━━ Text provided ━━

Lauren and Carmine: Pete says the pastry was sensational and he liked the white chocolate mascarpone filling and the playful sherbet. Manu thinks she should “bottle” her pastry recipe. However, the soz was lacking.
Pete says it’s very close but it’s obvious the Dads are going home. The judges hand down the verdict, as expected, and Carmine is in shock. Everyone tears up and Manu gives his usual farewell salute. At least they get to see their recipe in the Coles magazine and they behaved impeccably throughout the series.

Hugs all round.
Hugs all round.
So the Final Five are Curlies, Sisters, Mama and Son, Zana and Plus One and Carmine and Lauren. Tomorrow night it’s a flashback to the instant restaurant days as we go round the country yet again. It looks like we’ll get some delicious dishes and we hear Pete utter the words “it’s the highest score ever”. There’s also a shot of a warm sauced being poured over a chocolate disc balanced atop a glass, which was a technique used in a dessert pressure test set by Shannon Bennett in last year’s MasterChef, so I’m thinking that’s a Mitch and Laura dessert. I did enjoy the snippet of the Sisters being so overjoyed that something was properly cooked and wanted to hug Manu but being unsure if they were allowed to touch him.

━━━
━━ Data section ━━

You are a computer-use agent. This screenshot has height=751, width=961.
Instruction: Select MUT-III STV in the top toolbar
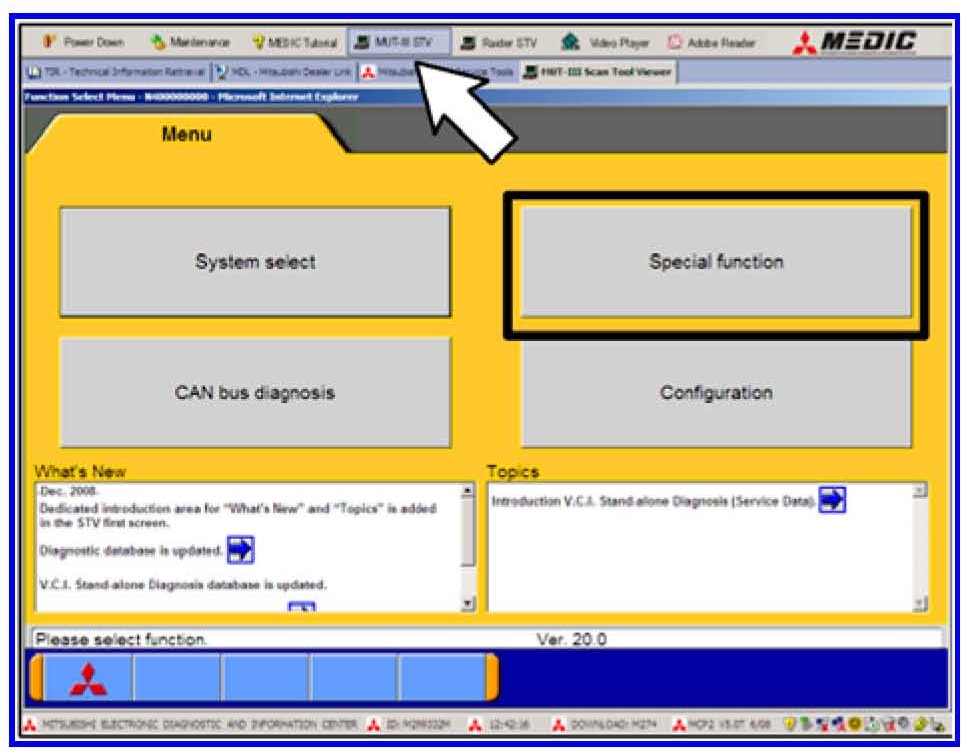tap(398, 43)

━━━

* **What is asked**:
• 1. Could you rewrite the paragraph of the cooking show recap that begins "Pete says it's very close" as a short bulleted list that keeps its main facts?
• 2. Which teams make up the Final Five named in the cooking show recap?

* **Solutions in order**:
• 1.
- Pete says it's very close, but it's obvious the Dads are going home.
- The judges deliver the expected verdict, and Carmine is in shock.
- Everyone tears up, and Manu gives his usual farewell salute.
- The Dads get to see their recipe in the Coles magazine.
- They behaved impeccably throughout the series.

• 2.
- Curlies
- Sisters
- Mama and Son
- Zana and Plus One
- Carmine and Lauren